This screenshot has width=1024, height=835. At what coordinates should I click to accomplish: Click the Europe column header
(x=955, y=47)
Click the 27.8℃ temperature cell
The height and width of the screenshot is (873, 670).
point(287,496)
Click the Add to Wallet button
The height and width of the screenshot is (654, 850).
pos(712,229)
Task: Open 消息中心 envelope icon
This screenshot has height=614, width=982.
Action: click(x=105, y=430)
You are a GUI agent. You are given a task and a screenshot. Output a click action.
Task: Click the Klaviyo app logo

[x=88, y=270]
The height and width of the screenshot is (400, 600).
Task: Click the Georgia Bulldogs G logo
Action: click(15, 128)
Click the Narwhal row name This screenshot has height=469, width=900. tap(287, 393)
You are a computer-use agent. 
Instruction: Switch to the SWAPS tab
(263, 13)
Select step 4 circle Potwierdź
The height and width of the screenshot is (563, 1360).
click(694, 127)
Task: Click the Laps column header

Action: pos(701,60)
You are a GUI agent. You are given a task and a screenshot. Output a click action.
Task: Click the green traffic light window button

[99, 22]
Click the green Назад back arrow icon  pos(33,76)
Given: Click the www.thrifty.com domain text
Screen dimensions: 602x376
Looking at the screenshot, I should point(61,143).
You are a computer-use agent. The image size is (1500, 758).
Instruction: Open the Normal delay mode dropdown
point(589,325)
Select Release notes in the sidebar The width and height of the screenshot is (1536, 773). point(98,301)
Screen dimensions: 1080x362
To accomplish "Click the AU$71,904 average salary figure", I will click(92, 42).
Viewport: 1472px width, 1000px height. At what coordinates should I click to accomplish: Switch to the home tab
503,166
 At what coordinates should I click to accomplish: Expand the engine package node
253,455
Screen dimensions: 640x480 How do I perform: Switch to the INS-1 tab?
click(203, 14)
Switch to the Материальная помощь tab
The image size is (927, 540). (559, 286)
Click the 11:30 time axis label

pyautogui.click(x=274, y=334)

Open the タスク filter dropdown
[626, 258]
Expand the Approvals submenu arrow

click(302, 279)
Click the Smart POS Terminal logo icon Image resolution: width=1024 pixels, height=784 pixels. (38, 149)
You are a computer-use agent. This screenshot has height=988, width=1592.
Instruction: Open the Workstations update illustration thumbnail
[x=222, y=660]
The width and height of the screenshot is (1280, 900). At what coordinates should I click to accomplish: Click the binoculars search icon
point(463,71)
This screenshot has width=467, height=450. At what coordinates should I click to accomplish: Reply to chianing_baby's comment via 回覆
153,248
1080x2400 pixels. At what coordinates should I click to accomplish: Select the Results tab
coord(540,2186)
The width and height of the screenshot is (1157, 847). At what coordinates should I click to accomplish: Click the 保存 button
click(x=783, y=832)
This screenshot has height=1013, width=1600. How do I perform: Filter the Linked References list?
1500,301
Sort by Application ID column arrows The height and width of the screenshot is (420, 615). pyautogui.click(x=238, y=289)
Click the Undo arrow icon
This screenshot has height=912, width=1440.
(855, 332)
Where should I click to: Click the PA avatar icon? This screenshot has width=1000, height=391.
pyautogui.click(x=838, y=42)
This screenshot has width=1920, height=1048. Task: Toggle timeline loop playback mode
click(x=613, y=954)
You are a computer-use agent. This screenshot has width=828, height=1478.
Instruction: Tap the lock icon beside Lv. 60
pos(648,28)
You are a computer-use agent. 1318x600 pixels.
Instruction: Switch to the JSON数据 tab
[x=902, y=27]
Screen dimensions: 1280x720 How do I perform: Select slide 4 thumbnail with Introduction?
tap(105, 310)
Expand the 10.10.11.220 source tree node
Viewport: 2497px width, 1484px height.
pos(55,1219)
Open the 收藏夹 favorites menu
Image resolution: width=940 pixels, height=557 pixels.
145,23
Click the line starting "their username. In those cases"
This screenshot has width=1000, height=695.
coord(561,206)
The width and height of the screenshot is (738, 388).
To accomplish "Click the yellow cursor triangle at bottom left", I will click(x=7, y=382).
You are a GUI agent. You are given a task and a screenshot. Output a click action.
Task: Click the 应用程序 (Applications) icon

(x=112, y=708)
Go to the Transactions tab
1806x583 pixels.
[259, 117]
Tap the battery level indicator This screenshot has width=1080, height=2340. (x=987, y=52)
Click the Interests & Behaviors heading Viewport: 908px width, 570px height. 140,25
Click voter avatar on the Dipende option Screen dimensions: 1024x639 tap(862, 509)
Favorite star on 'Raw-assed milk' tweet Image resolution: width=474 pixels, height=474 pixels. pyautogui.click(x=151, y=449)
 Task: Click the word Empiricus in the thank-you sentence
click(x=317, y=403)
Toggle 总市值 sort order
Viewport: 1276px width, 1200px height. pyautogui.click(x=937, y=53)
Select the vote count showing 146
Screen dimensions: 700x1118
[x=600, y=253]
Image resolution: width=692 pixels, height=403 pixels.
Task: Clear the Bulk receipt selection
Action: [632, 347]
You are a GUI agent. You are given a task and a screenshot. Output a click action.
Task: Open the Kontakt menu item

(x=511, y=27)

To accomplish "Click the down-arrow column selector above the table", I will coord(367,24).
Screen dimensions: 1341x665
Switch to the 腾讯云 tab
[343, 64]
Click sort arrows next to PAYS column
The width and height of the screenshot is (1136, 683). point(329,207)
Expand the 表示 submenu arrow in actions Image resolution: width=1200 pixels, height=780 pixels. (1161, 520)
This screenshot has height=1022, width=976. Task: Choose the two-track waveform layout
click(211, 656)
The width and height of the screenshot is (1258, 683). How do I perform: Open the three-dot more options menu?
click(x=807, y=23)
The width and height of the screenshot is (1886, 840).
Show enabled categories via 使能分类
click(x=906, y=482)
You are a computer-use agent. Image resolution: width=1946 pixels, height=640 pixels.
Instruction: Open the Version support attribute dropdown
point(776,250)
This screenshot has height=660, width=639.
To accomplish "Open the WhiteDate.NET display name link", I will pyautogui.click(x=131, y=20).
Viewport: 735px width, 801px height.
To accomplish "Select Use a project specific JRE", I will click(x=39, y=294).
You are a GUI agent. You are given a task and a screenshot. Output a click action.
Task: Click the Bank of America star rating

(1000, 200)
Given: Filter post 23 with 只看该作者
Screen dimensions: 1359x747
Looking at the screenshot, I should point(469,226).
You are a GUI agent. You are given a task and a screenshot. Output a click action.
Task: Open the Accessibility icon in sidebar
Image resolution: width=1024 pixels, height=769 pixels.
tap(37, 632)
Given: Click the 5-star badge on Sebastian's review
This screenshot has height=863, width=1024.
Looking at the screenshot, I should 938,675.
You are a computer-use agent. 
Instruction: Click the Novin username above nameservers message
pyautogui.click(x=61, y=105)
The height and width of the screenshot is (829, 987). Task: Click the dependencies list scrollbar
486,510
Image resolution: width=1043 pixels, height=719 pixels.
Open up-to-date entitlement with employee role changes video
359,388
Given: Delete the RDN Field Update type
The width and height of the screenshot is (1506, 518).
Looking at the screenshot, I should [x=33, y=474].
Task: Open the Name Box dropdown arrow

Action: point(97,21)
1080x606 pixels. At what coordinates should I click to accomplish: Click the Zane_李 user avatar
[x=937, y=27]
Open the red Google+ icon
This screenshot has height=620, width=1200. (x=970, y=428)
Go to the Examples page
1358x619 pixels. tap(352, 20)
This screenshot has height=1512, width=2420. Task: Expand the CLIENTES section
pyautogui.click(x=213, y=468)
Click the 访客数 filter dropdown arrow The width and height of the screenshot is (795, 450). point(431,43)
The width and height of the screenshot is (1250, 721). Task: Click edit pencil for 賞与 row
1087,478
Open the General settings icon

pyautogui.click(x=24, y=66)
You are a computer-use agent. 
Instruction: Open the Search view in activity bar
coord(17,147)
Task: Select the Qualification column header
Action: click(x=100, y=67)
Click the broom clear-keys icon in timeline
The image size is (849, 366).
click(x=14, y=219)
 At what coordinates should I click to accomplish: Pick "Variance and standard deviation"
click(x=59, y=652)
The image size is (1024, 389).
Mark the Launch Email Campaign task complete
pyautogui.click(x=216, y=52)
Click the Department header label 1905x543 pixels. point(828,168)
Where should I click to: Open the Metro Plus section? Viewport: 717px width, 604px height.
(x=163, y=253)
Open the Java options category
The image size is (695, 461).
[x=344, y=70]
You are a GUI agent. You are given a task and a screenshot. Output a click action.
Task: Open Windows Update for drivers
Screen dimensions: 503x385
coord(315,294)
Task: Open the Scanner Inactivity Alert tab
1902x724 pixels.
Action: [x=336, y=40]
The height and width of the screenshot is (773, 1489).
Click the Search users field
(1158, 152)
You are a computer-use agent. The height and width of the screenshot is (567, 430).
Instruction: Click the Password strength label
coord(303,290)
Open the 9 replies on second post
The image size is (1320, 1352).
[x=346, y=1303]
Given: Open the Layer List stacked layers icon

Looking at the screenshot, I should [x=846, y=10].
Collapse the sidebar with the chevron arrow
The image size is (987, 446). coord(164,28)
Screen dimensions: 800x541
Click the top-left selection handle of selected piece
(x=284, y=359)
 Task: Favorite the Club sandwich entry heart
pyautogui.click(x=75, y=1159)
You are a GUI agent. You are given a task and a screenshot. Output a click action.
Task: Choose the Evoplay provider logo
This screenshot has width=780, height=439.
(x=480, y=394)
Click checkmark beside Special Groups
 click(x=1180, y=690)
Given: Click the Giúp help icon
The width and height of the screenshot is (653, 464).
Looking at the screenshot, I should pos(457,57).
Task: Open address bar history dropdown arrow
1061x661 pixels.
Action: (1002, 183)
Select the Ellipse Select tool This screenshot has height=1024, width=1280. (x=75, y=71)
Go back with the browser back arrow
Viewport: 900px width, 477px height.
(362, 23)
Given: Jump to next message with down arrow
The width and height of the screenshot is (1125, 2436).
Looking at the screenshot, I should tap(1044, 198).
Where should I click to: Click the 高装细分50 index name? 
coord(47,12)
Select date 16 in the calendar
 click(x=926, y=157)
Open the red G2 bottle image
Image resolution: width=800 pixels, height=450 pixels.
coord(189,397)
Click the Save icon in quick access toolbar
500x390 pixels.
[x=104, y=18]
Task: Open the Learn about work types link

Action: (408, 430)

━━━━━━━━━━━━━━━━

*DIRECTIONS FOR THIS TASK:* Output exactly the lines from the one holding "Select date 16 in the calendar" to the end of the material above, with both ends included.

*SOLUTION:*
Select date 16 in the calendar
 click(x=926, y=157)
Open the red G2 bottle image
Image resolution: width=800 pixels, height=450 pixels.
coord(189,397)
Click the Save icon in quick access toolbar
500x390 pixels.
[x=104, y=18]
Task: Open the Learn about work types link

Action: (408, 430)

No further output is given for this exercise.